==== Given data
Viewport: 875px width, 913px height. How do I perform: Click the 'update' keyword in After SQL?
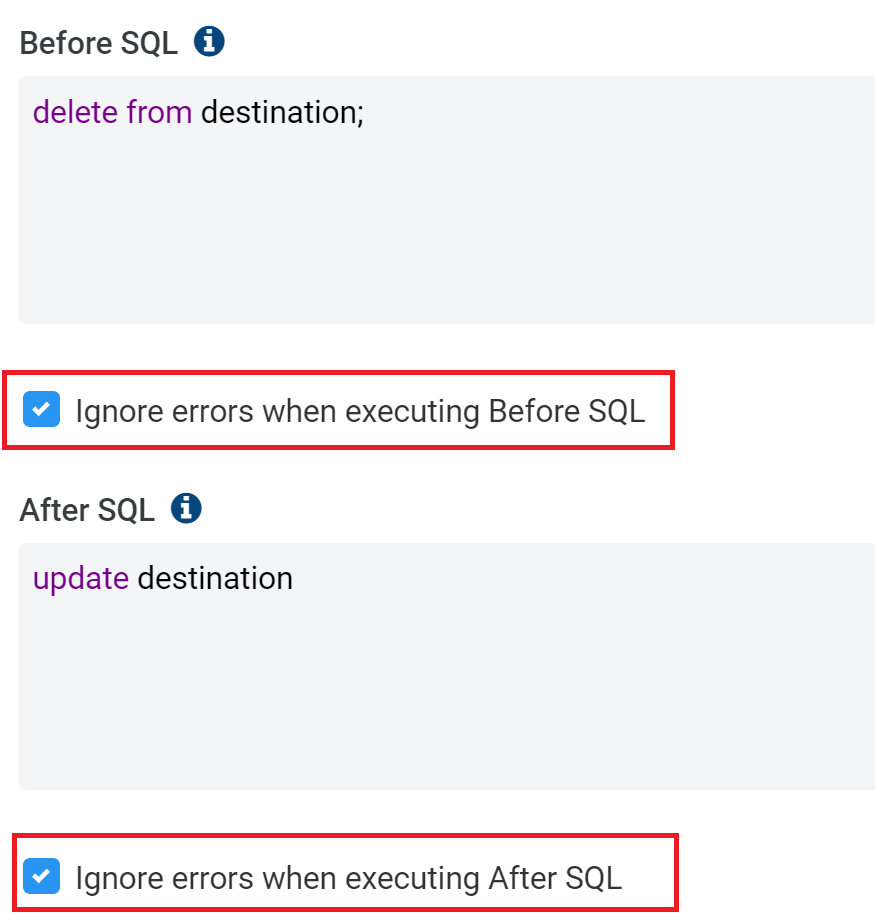(x=81, y=579)
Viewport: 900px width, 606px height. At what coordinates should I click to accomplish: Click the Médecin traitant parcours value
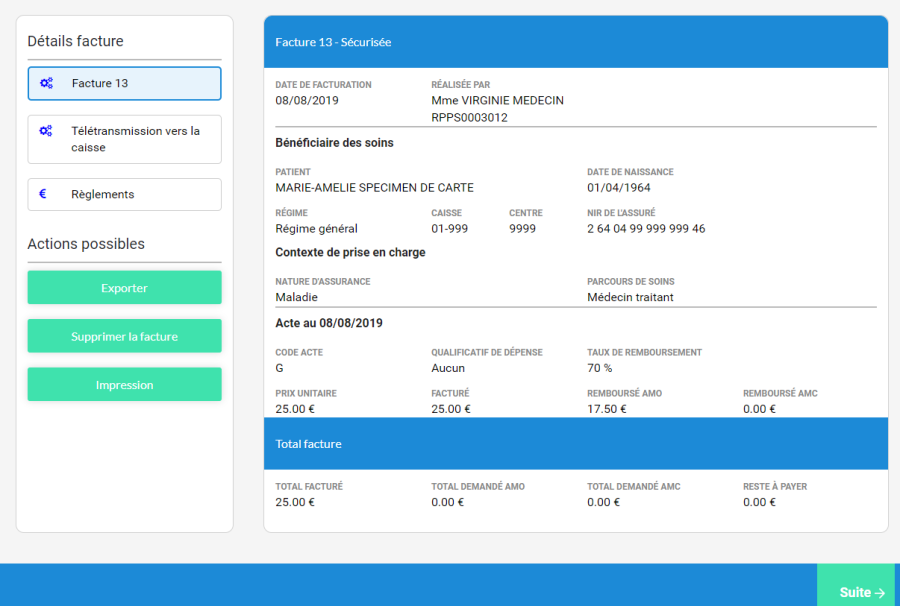630,297
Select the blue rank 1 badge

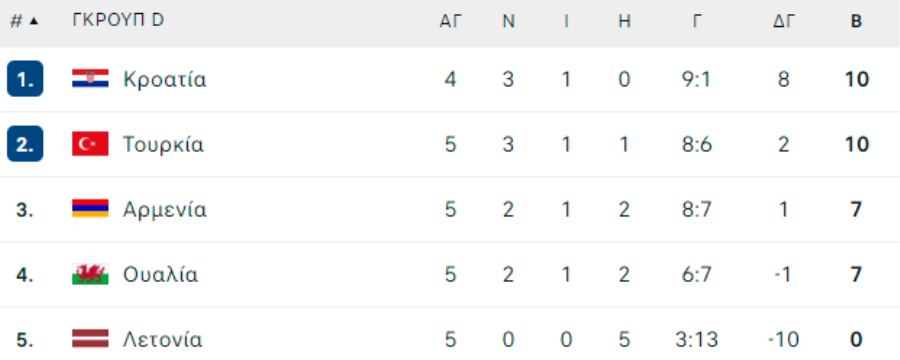[x=25, y=79]
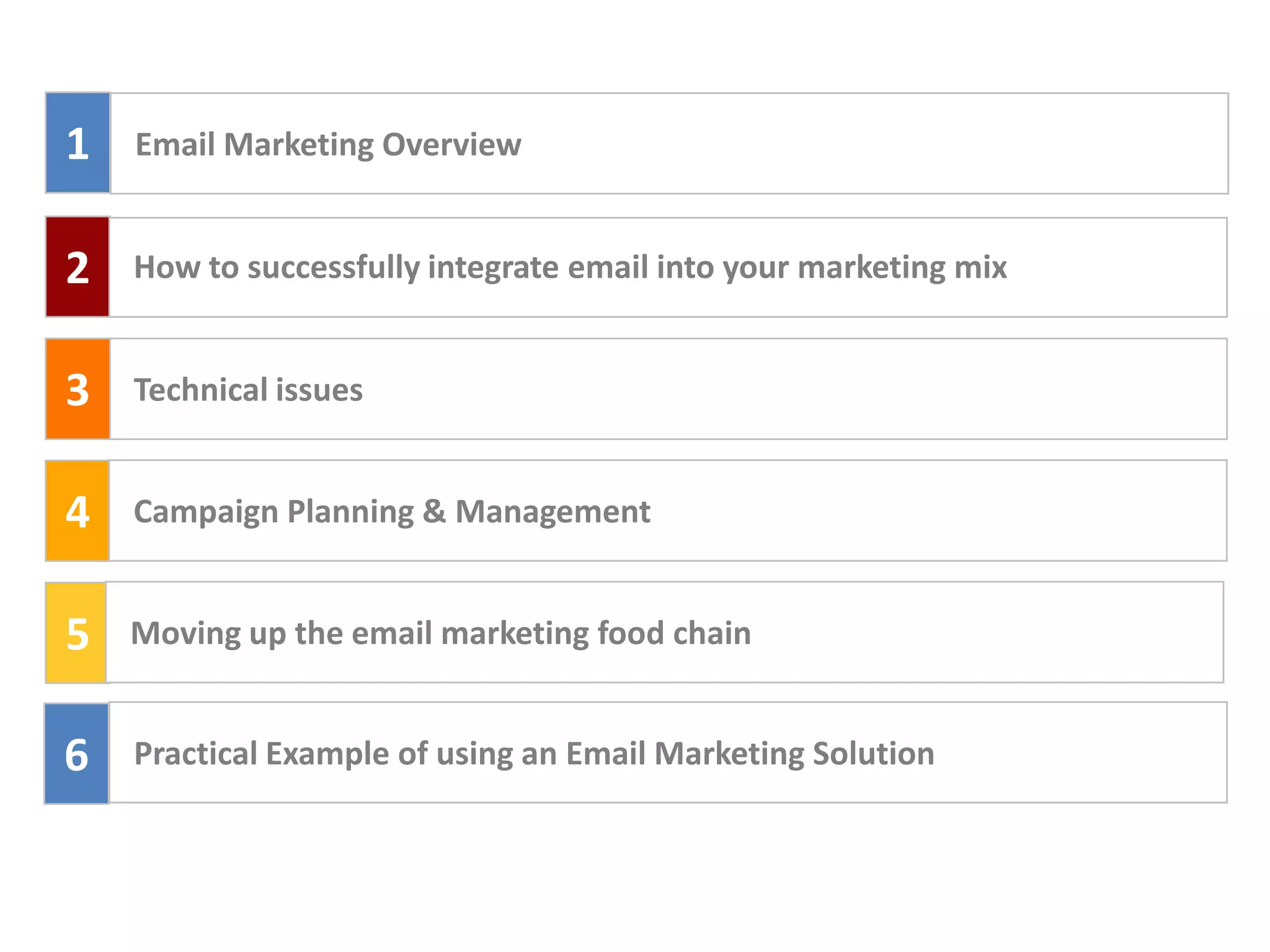The image size is (1270, 952).
Task: Click the ampersand in Campaign Planning & Management
Action: [x=434, y=511]
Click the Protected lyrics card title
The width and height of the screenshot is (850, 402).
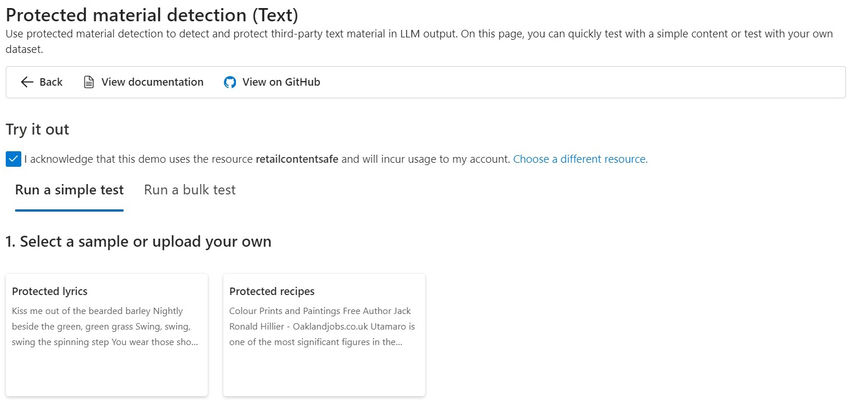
========
## Given request
Write out every line of text in the records above as a numbered list. Leave out blank lines and the pictures.

## Solution to the problem
1. Viewport: 875px width, 913px height. How do I perform: Click the 'update' keyword in After SQL?
2. (x=81, y=579)
3. Viewport: 900px width, 606px height. At what coordinates should I click to accomplish: Click the Médecin traitant parcours value
4. 630,297
5. Select the blue rank 1 badge
6. [x=25, y=79]
7. The image size is (1270, 952).
8. Task: Click the ampersand in Campaign Planning & Management
9. Action: [x=434, y=511]
10. Click the Protected lyrics card title
11. The width and height of the screenshot is (850, 402).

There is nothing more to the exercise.